Records for processing Block Start

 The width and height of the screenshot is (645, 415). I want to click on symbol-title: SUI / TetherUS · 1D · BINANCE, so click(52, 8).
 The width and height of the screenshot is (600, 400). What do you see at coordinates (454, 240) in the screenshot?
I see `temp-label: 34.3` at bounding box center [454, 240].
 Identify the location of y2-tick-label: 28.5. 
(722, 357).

Records for processing Block End
Records for processing Block Start

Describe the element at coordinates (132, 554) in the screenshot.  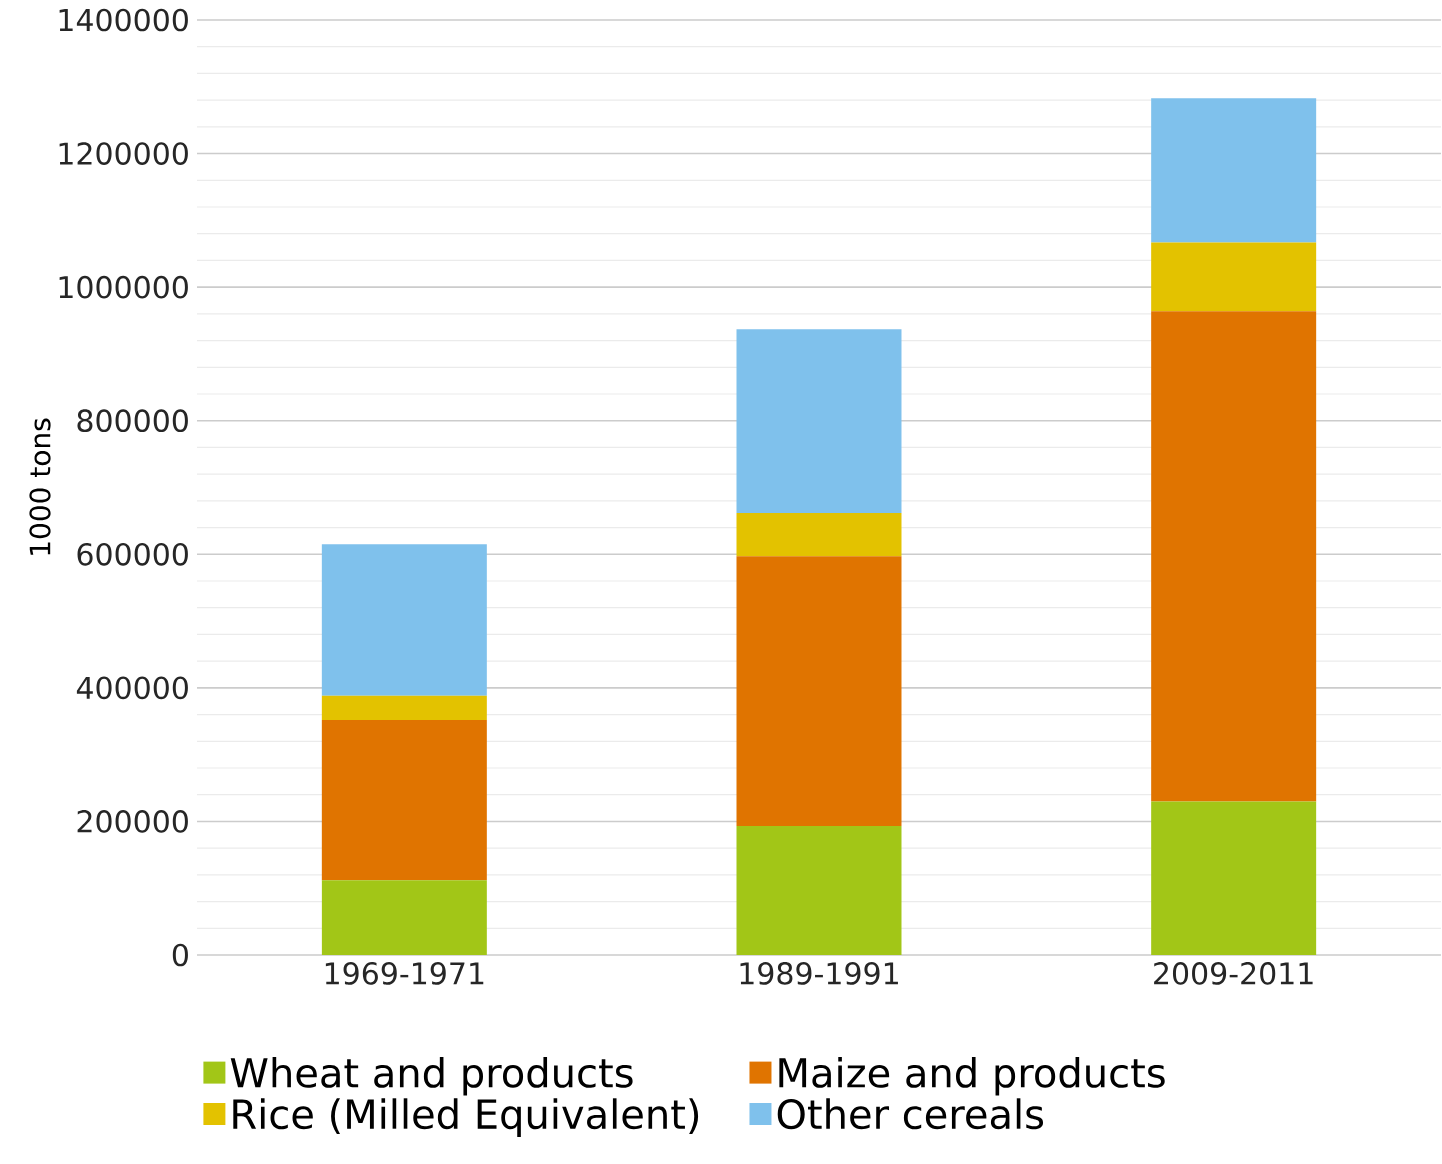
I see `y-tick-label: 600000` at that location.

Records for processing Block End

### Directions for this task
Write out, word for word, the records from the line containing "Describe the element" through the line containing "at that location.". Leave the pictures out.

### Solved exercise
Describe the element at coordinates (132, 554) in the screenshot.  
I see `y-tick-label: 600000` at that location.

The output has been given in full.